As for your "IMHO", bear in mind that Photoshop is rather universal program, and there are many non-standard tasks where it could be useful – it is long to explain! – and where one really does need to convert image from RGB to Lab, and back, especially when you want to repair very bad color and to prevent color noise increasing at the same time. In such methods you need to separate color information from lightness, and it is possible only by going to Lab.

And imagine: who is that here Adobe’s programmer who cannot do something new without crashing some previous achievements?
MD
Michael_D_Sullivan
Mar 13, 2007
It’s only natural that you would get effects similar to that, because RGB-8 and Grayscale both use 8-bit integers to represent values, so there are rounding errors when converting from RGB to Grayscale and the colorspace profiles are applied.

Converting from RGB to Grayscale does not simply use the average of RGB to produce Grayscale, which would produce no changes in either direction in the case of a desaturated white-gray-black gradient such as post #4. Instead, the default conversion uses a weighted combination of R, G, and B for the black level in grayscale.

Photoshop uses the formula K = 59% * G + 30% * R + 11% * B when doing a simple conversion from RGB mode to Grayscale. Since the three coefficients add up to 100% this won’t cause any changes going back and forth in an image that is completely desaturated such as the example. (There is a minuscule possibility of very slight rounding errors when the floating point intermediate products are added together and converted back to integers, but I doubt there would be any differences in the integer results from converting due to this.) In a Grayscale -> RGB conversion, it simply uses the grayscale K level as the coefficient for R, G, and B.

However, that’s not all that happens. Photoshop also takes your image’s working space (color profile) into account in each conversion, and the working spaces for your RGB and Grayscale intermediate conversions are unlikely to have exactly the same color curves. The ripples or ridges in the result of your repeated conversion undoubtedly result from the effect of the repeated profile changes.
AY
Alexander_Yuferev
Mar 13, 2007
Do you read the message with closed eyes? There is no effect in CS, with any bit-depth! Many words – low sense! Koshmar!..
C
chrisjbirchall
Mar 13, 2007
Alexandra: If you are going to be rude to the kind people here who are trying to help you, you might just find any future requests are completely ignored.
MD
Michael_D_Sullivan
Mar 13, 2007
Alexander, what are your workspace profiles for RGB and Grayscale in CS and CS2? If there are differences, that would explain different results in the two versions.
AY
Alexander_Yuferev
Mar 14, 2007
All profiles are the same, but it cannot be the reason of the effect.

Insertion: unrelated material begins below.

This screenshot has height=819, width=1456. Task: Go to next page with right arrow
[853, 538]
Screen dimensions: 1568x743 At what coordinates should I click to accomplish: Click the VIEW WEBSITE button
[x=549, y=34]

Note that in the end of 90s Adobe announced that it remains no problem with color mode convertions because the intermediate color space bit depth had become much better, and no rounding effects we will get forever. And it was true. Till CS2 had come…

Dear friends, I do not want to be rude to some kind fellows but I like not when onesome is so hurrying up to return. It is very common place to veil clear facts by well-shaped words.

And I need no help – simply I use Photoshop 8 and am getting no troubles in those mentioned points of work. I am leaving CS2 being installed on my comp too, but using it only for some additional operations (geometric transformings, for example) where it is mighty.